## Objective
Convert the rows starting with the line that contains "Task: Click the 2025121期开奖号码 result row" and going on through the line that contains "Action: [x=81, y=20]" into a two-column CSV with the headers instruction and answer. Give one CSV line per row, with each value in a single quoted field and any line breaks replaced by spaces.

Data pulled from a collection
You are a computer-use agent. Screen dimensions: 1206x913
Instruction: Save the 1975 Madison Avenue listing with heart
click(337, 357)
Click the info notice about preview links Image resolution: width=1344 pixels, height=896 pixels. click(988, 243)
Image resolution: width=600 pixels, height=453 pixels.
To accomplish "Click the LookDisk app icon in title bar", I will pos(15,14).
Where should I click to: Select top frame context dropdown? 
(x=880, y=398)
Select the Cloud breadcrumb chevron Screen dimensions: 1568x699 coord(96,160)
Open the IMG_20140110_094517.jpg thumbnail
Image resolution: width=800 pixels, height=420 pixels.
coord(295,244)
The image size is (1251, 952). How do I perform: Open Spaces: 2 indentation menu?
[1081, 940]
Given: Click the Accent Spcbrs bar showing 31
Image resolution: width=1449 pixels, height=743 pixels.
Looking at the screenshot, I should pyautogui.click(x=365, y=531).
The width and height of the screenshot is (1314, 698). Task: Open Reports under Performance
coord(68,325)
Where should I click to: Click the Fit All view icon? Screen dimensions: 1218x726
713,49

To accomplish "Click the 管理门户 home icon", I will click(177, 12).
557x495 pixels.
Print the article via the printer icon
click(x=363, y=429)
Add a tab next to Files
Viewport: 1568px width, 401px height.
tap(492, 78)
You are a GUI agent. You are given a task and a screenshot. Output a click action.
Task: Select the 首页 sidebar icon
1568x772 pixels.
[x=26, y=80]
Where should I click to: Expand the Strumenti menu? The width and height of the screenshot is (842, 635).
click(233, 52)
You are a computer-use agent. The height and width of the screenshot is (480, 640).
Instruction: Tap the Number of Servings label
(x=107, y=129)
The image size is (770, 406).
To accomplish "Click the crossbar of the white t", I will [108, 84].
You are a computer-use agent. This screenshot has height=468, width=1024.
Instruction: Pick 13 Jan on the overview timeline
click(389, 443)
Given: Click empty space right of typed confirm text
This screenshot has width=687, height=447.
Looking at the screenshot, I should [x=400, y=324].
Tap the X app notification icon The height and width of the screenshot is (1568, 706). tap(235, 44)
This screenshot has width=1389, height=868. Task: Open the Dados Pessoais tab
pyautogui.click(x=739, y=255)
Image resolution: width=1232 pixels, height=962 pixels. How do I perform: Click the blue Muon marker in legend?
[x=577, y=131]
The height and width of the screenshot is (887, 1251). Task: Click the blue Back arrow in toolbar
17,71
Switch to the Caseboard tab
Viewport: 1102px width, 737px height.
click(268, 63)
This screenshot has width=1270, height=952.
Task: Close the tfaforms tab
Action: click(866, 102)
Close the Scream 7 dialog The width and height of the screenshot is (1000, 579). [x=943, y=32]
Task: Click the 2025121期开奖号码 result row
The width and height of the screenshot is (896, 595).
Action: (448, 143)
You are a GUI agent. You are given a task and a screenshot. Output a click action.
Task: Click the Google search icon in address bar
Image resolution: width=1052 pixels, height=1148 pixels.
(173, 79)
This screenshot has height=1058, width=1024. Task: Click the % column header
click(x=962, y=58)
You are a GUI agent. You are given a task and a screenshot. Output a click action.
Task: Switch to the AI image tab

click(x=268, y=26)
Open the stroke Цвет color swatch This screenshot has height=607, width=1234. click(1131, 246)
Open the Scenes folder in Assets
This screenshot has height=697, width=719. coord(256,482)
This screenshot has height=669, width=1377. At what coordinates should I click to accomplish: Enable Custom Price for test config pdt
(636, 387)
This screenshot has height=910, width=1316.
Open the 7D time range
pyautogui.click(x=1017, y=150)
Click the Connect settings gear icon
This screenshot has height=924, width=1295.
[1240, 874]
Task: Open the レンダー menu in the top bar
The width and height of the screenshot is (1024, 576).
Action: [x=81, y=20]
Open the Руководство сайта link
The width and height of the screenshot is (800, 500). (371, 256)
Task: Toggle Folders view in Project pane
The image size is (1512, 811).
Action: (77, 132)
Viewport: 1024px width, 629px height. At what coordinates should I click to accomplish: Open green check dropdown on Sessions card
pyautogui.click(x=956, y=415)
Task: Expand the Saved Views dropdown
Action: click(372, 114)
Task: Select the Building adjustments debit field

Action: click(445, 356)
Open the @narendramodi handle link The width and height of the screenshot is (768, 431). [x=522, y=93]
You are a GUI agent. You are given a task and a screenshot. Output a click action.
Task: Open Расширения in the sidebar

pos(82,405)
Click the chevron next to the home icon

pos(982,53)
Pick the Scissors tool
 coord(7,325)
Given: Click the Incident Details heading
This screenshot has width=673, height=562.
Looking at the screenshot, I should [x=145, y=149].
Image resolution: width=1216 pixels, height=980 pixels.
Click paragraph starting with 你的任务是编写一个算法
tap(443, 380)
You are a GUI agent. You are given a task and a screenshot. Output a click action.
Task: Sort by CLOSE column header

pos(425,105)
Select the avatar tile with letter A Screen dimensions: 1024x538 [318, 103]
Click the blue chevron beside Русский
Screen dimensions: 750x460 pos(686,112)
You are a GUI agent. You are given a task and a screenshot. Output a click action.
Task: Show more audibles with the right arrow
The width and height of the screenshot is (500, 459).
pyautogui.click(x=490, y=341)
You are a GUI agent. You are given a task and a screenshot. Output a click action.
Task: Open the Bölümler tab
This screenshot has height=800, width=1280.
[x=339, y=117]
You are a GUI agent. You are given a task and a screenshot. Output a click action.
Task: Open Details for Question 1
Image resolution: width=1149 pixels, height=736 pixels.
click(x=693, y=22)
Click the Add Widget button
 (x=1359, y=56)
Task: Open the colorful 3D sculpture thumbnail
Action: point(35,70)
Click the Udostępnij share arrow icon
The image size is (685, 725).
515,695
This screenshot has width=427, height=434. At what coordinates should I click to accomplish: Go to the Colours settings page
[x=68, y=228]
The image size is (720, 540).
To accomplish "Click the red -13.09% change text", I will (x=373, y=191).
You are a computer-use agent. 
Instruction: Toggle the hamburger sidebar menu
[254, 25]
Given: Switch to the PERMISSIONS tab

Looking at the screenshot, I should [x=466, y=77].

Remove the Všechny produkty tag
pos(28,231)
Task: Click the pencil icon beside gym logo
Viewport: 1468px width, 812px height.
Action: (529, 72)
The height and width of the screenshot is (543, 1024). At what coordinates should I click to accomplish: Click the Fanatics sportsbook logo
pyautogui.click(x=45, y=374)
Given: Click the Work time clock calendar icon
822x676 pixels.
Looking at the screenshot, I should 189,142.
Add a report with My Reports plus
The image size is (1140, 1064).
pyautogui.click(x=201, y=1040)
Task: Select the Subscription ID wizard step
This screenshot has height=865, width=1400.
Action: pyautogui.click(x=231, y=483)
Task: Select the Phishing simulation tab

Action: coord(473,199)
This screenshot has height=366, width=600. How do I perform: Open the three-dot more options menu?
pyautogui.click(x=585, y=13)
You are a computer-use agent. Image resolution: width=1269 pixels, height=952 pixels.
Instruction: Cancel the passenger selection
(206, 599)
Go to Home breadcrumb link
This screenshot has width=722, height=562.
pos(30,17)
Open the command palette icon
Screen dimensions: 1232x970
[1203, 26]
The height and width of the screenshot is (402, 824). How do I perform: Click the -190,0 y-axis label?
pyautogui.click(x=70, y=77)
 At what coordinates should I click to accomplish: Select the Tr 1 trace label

## Result for this exercise
instruction,answer
"Task: Click the 2025121期开奖号码 result row The width and height of the screenshot is (896, 595).","Action: (448, 143)"
"You are a GUI agent. You are given a task and a screenshot. Output a click action. Task: Click the Google search icon in address bar Image resolution: width=1052 pixels, height=1148 pixels.","(173, 79)"
"This screenshot has height=1058, width=1024. Task: Click the % column header","click(x=962, y=58)"
"You are a GUI agent. You are given a task and a screenshot. Output a click action. Task: Switch to the AI image tab","click(x=268, y=26)"
"Open the stroke Цвет color swatch This screenshot has height=607, width=1234.","click(1131, 246)"
"Open the Scenes folder in Assets","This screenshot has height=697, width=719. coord(256,482)"
"This screenshot has height=669, width=1377. At what coordinates should I click to accomplish: Enable Custom Price for test config pdt","(636, 387)"
"This screenshot has height=910, width=1316. Open the 7D time range","pyautogui.click(x=1017, y=150)"
"Click the Connect settings gear icon This screenshot has height=924, width=1295.","[1240, 874]"
"Task: Open the レンダー menu in the top bar The width and height of the screenshot is (1024, 576).","Action: [x=81, y=20]"